Can in-laws evict daughter-in-law from their own property?


Section 3 of The Protection of Women from Domestic Violence Act, 2005 states the actual abuse or threat to the person. The abuse or threat can be physical, verbal, or economic. Domestic violence act defines an aggrieved person under section-2(a) which means any person who has been in a domestic relationship with the other spouse.  Domestic violence includes denial of food, mental torture, physical violence, taunting, and many more terrible acts. 

Matrimonial home

A matrimonial home means a property where the wife resided after the marriage and before the dissolution of marriage. Section-19 of the act gives daughter-in-law a right of residence. A matrimonial home means where the husband resides even if the property is not owned by him. A legally wedded wife only has the right to reside in the matrimonial home and not the right to share in the property.

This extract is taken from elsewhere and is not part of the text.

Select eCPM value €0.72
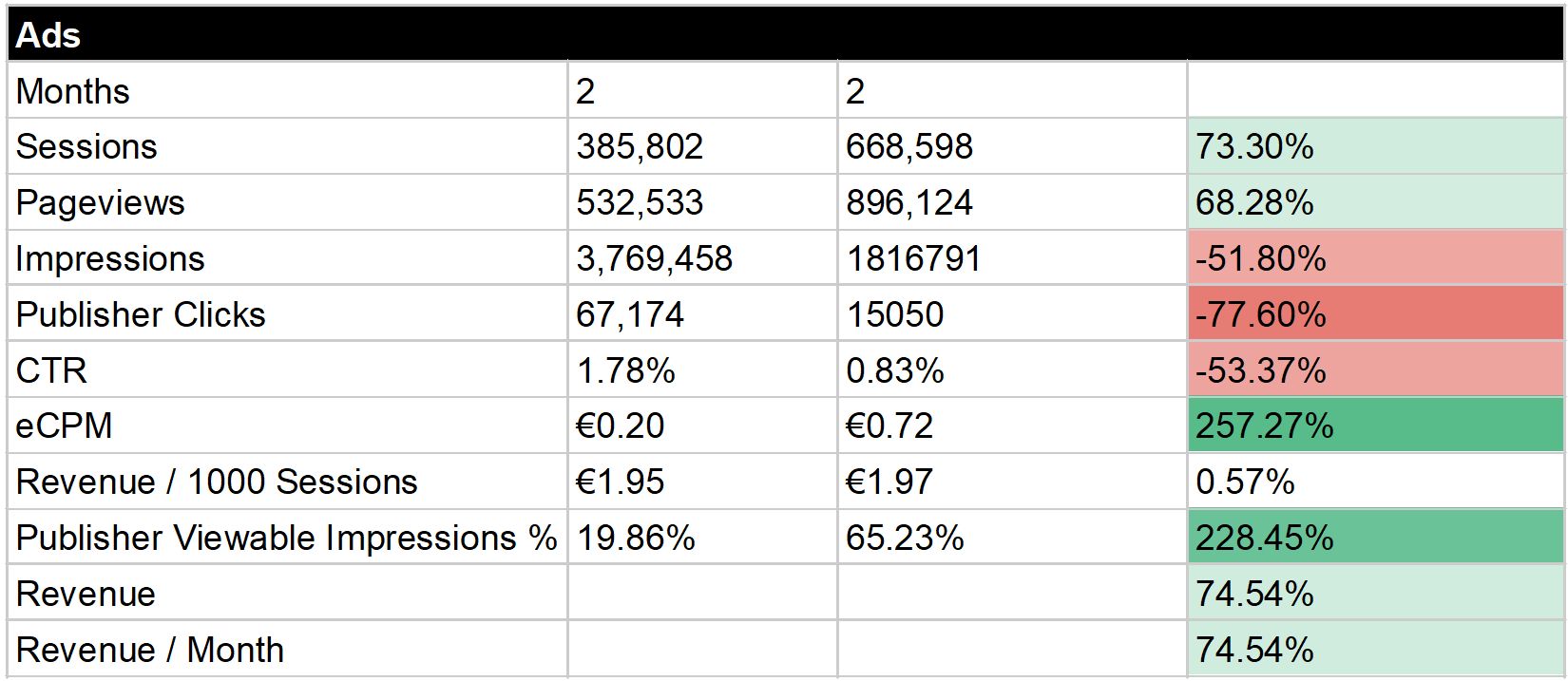1568x681 pixels. click(x=889, y=426)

The honorable Supreme Court of India, while sentencing a husband for driving her wife to suicide, stated that a daughter-in-law should be treated as a family member, not a housemaid and she cannot be thrown out of her matrimonial home at any time.

The Delhi high court stated that a woman fighting a case under the Domestic Violence Act cannot be evicted from a shared household by her husband and her in-laws, even if they own the property, till the time they provide her with alternative accommodation.

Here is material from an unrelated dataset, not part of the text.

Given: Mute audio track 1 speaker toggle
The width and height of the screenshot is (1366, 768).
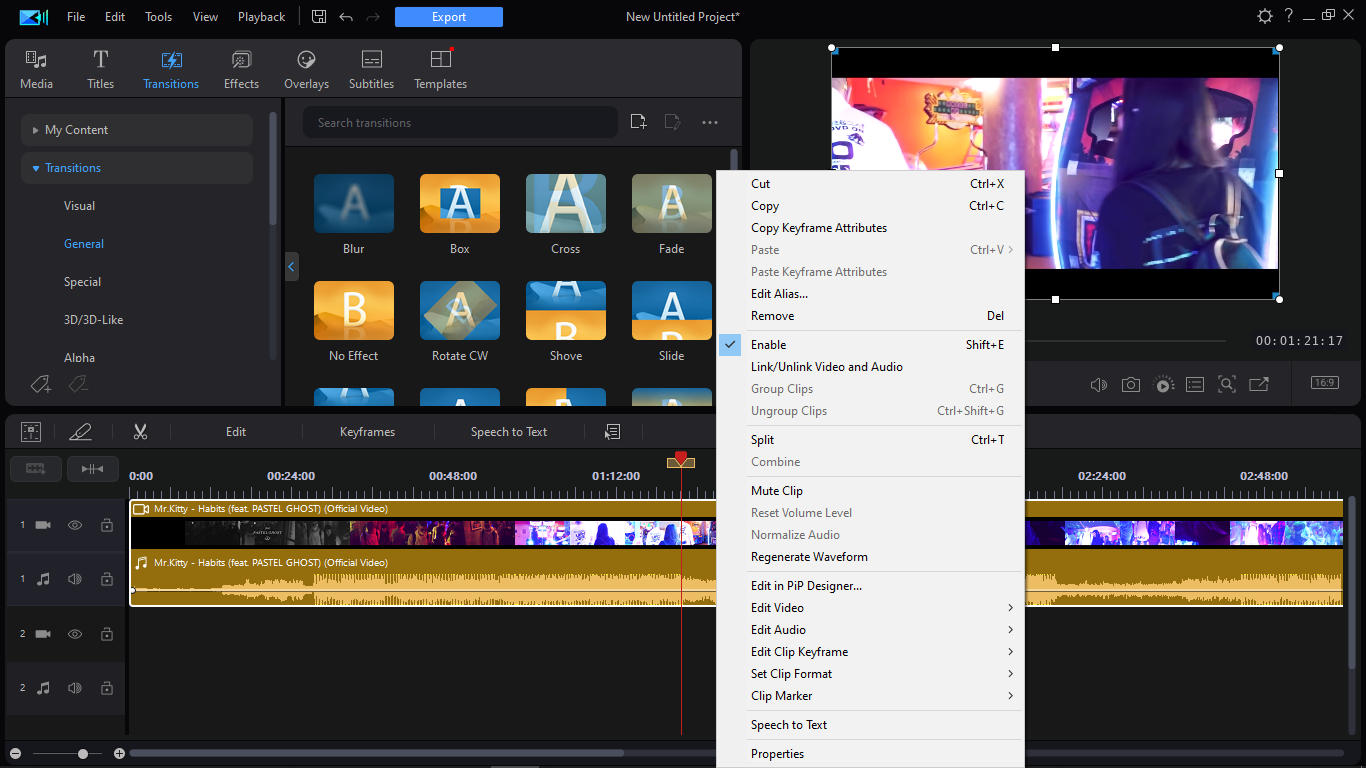Looking at the screenshot, I should point(75,579).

In the case of Batra vs. Batra judgment, the court held that the daughter-in-law has no right of residence under the domestic violence act if the property is owned by her in-laws. The appeal was initiated by the woman in Supreme Court. The Supreme Court agreed and stated that a daughter-in-law has the right of residence in her in-law’s property. 

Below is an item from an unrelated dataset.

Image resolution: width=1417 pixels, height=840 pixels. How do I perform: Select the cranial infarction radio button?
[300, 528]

Also Read: What Is alternative accommodation?

If Daughter-In-Law and Son Are Living Separately

If the daughter-in-law and husband living in another house away from her in-laws, the daughter-in-law has no right in the property owned by her father-in-law as it is not a shared household nor a matrimonial property. 

If the Daughter-In-Law Is A Widow

Courts have stated that a widowed daughter-in-law has no right to reside in the property of her in-laws if it is a self-acquired property of her in-laws. It will not be termed as a matrimonial home.

Several courts stated that a daughter-in-law has a right of residence in a shared household under the Domestic Violence Act. This is even if the house is not owned by her in-laws, and the husband had no ownership rights in the said house. With the passage of time, courts have ruled that a woman has a right to residence in such a property. However, the Supreme Court has ruled that a married woman has no right on the self-acquired property of her in-laws, as this property cannot be treated a shared property.

In 2016, the Punjab and Haryana High Court declared that a daughter-in-law has no right to the self-acquired property of her parents-in-law. 

The Delhi high court, Bench of Sanjeev Sachdeva, J. held and ordered the mother-in-law of the petitioner to provide her an alternate accommodation and compensation under provisions of Protection of Women from Domestic Violence Act, 2005.


Domestic Violence is a human rights issue. Domestic violence act covers those women who are or have been in a relationship with the abuser where both parties have lived together in a shared household. Society should not act in a stereotypical manner presuming that in a domestic relationship, it is the daughter-in-law who is always a victim and the mother-in-law is always a cruel one. It differs from case to case and situation to situation. The daughter-in-law has the right of residence in the matrimonial home even if the same is owned by the father-in-law. The daughter-in-law has only the right of residence in matrimonial home and not the right to share.